LYDEN: That poetry stands on the brink - that would just be a jotting.

Prof. FAGGEN: Yes. Well here's one. In tracing back an idea, institution or species to its origin, it is, as it were, to consider a larkspur, and descending from more flower to less, go right past the stem and come to an end with a spur. It looks as if the pale point of the spur were what the flower had derived from instead of from the stem, which is not flower-like at all.

LYDEN: Hmm.

Prof. FAGGEN: And then he has just a little drawing of a larkspur with stem. So the larkspur becomes a metaphor for the way in which thought seems to spring, almost mysteriously, from no discernable origin at all.

LYDEN: It's like a small map of his thinking about a poem, really, or a diagram.

Prof. FAGGEN: Yes, it is.

LYDEN: Robert Frost read at John F. Kennedy's inauguration, of course. You provide us with this wonderful quote that Kennedy said about Frost at the groundbreaking for the Frost Library in Amherst.

Prof. FAGGEN: Yes.

LYDEN: If Frost was much honored in his own life, it was because many preferred to ignore his darker truths.

Prof. FAGGEN: Yes.

LYDEN: What'd he mean?

Prof. FAGGEN: I think that Frost was an accessible poet, but he followed in a tradition that the Roman poet Lucretius wrote in, which was sweetening the wormwood with a kind of accessibility. That is, he made his poems brilliantly palatable. And I think the evidence of that is how widely they're read and how wonderfully they're misunderstood. Frost is often, I think, seen as providing a simple kind of order, or a comfort, and that very often as one reads him more carefully that one begins to see the complexity and even sometimes the tragedy in his work.

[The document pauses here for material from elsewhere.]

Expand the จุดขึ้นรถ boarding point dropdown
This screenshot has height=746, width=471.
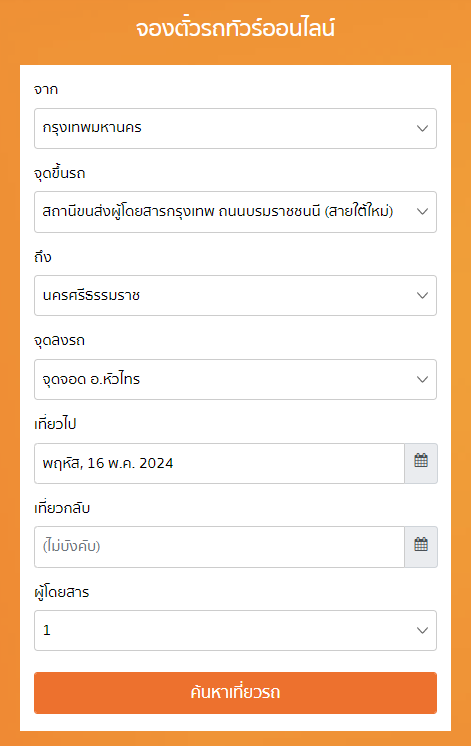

LYDEN: So we're willing to see this cycle of nature, but maybe skip over the part about decay.

Prof. FAGGEN: Yes, I think so.

LYDEN: Do...

Prof. FAGGEN: I think the notebooks make it somewhat harder to avoid.

LYDEN: Well, Robert Faggen, thank you very much for being us.

Prof. FAGGEN: Thank you.

LYDEN: Robert Faggen is a professor of literature at Claremont McKenna College in California and he's the editor of "The Notebooks of Robert Frost."